ASSIGNMENT: Reproduce every entry below exactly, minus the pictures.

INPUT FOR THIS TASK:
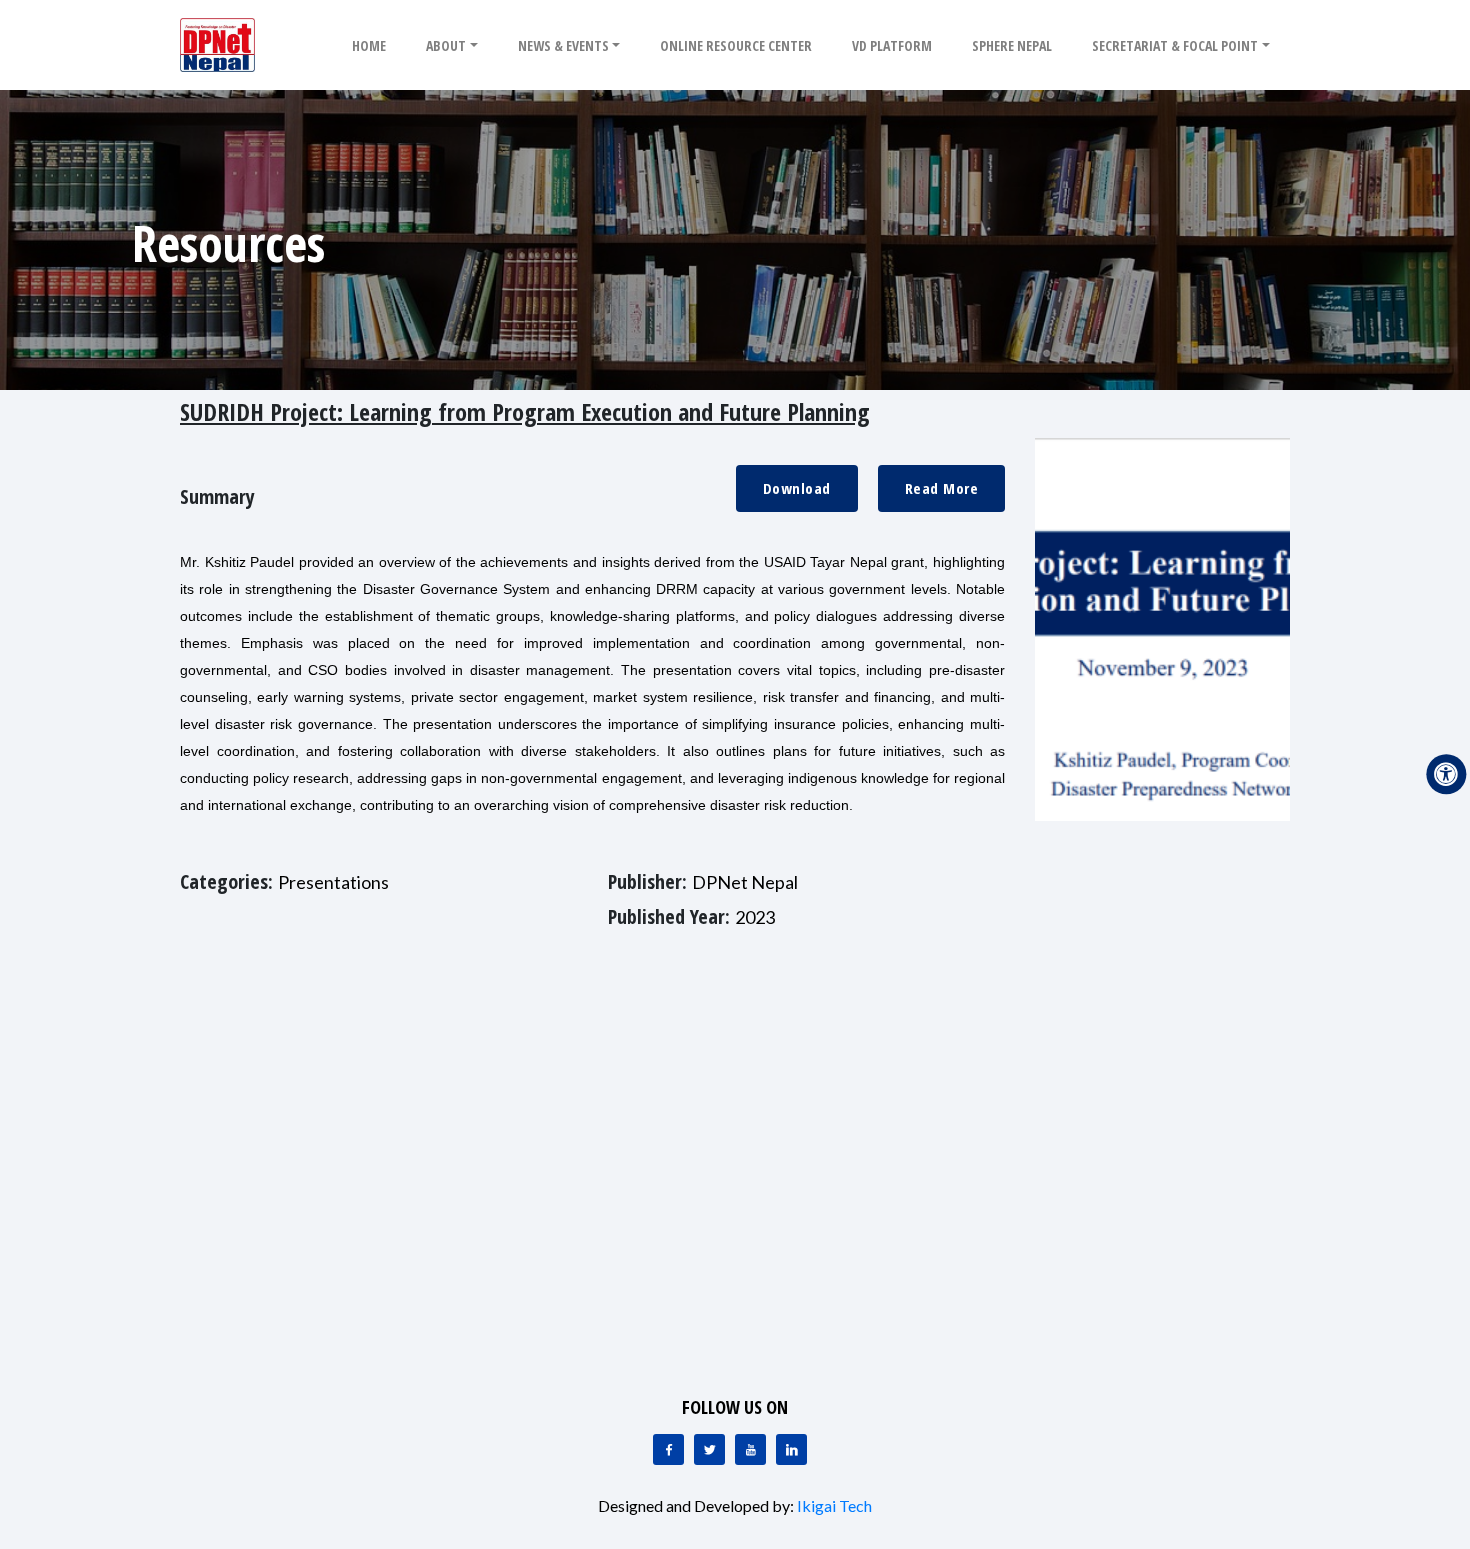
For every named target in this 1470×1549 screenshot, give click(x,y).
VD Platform (892, 45)
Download (797, 488)
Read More (942, 488)
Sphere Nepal (1012, 45)
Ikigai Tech (834, 1505)
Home (369, 45)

RESULT:
For every named target in this 1470×1549 screenshot, give click(x,y).
VD Platform (892, 45)
Download (797, 488)
Read More (942, 488)
Sphere Nepal (1012, 45)
Ikigai Tech (834, 1505)
Home (369, 45)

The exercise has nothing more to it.